China to pour in billions for rail project

  • Nation
  • Tuesday, 01 Nov 2016

State visitPrime Minister Datuk Seri Najib Tun Razak arriving to a red carpet welcome at Beijing International Airport. The Prime Minister, accompanied by his wife Datin Seri Rosmah Mansor, is on his third official visit to China. Last year, bilateral trade between China and Malaysia stood at US97.3bil (RM408.6bil) while it has reached US54.3bil (RM228bil) up to August this year. — Bernama

CHINA will provide RM55bil in soft loans to Malaysia for the construction of the planned East Coast Rail Line (ECRL) that is estimated to cost a similar amount, according to Transport Minister Datuk Seri Liow Tiong Lai.

In an exclusive interview in Beijing with The Star yesterday, Liow said this will be one of the 16 government-to-government memoranda of understanding to be signed when Prime Minister Datuk Seri Najib Tun Razak meets with Chinese Prime Minister Li Keqiang for bilateral talks today.

Apart from financing, the two countries will also sign an engineering-and-construction contract on the project.

This means China will carry out the detailed engineering and design of the ECRL, procure all materials and equipment, and deliver the facility to Malaysia.

“As far as I know, this is the biggest single deal Malaysia will be signing with China,” said Liow, who has worked very hard to obtain China’s investments in ports, aviation and railways since he took over the transport portfolio in June 2014.

On the terms of the soft loans to be given by China’s EXIM Bank, Liow said rates are very competitive and repayment is over 20 years.

“And in the first seven years Malaysia will not have to pay anything – interest and repayment.

“But for the construction contract to be awarded to government-owned China Construction Communications Company, there are terms that state it has to work with local partners,” he said.

Construction of the five-year project is scheduled to start next year.

The first phase of the 600km rail line will be from the Klang Valley to Kuantan, second from Kuantan to Kuala Terengganu, and third from Kuala Terengganu to Kota Baru and Tumpat.

Najib, in tabling Budget 2017 last month, had said the project would be launched in phases and would connect townships such as Port Klang, ITT (Integrated Transport Terminal) Gombak, Bentong, Mentakab, Kuantan, Kemaman, Kerteh, Kuala Terengganu and Kota Baru before ending in Tumpat.

“This rail project is going to bring a lot of economic development to the east coast (of the peninsula).

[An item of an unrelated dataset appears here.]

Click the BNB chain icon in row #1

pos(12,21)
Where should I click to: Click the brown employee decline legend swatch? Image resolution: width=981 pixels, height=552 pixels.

It can unearth a lot of potential,” said Liow who is part of the Malaysian delegation, including Cabinet ministers, accompanying Najib on his four-day official visit to China which kicks off today.

Liow added that China has also pledged to pass on its rail technology to Malaysia, and this will help Malaysia in developing its rail system as a means of public transportation.

On Najib’s third official visit to China, Liow said: “The PM’s visit will not only strengthen bilateral relations but also enhance our economic growth, thereby making Malaysia a centre of growth in Asean.

“This visit will see a lot of ‘firsts’ between Malaysia and China. We are going to sign 16 G-to-G MoUs and more than 15 business-to-business MoUs.

“There will be so much economic activity ... In fact, we are now enjoying the fruits of our close bilateral ties built up by former PM Tun Razak.”

Liow commended the late Tun Abdul Razak Hussein – Malaysia’s second prime minister and Najib’s father – for “his vision in 1974 when he decided to be the first Asean country to establish bilateral relations with China”.

“Now his son is taking the bilateral ties to new heights,” he added.

Apart from this major MoU on the ECRL, another major bilateral deal will be on defence.

“We are a small country but China is giving us a lot of assistance and support. This is good for Malaysians.

“This visit by PM is going to be very fruitful and rewarding for Malaysia,” he added.

China has often said it is grateful to Malaysia for being the first Asean country to extend its hands to China when the region was fearful of communism.

It has also expressed gratitude to Malaysian Chinese businesses, which invested in China and helped its economic development in the early 1980s when China just opened its doors to the world.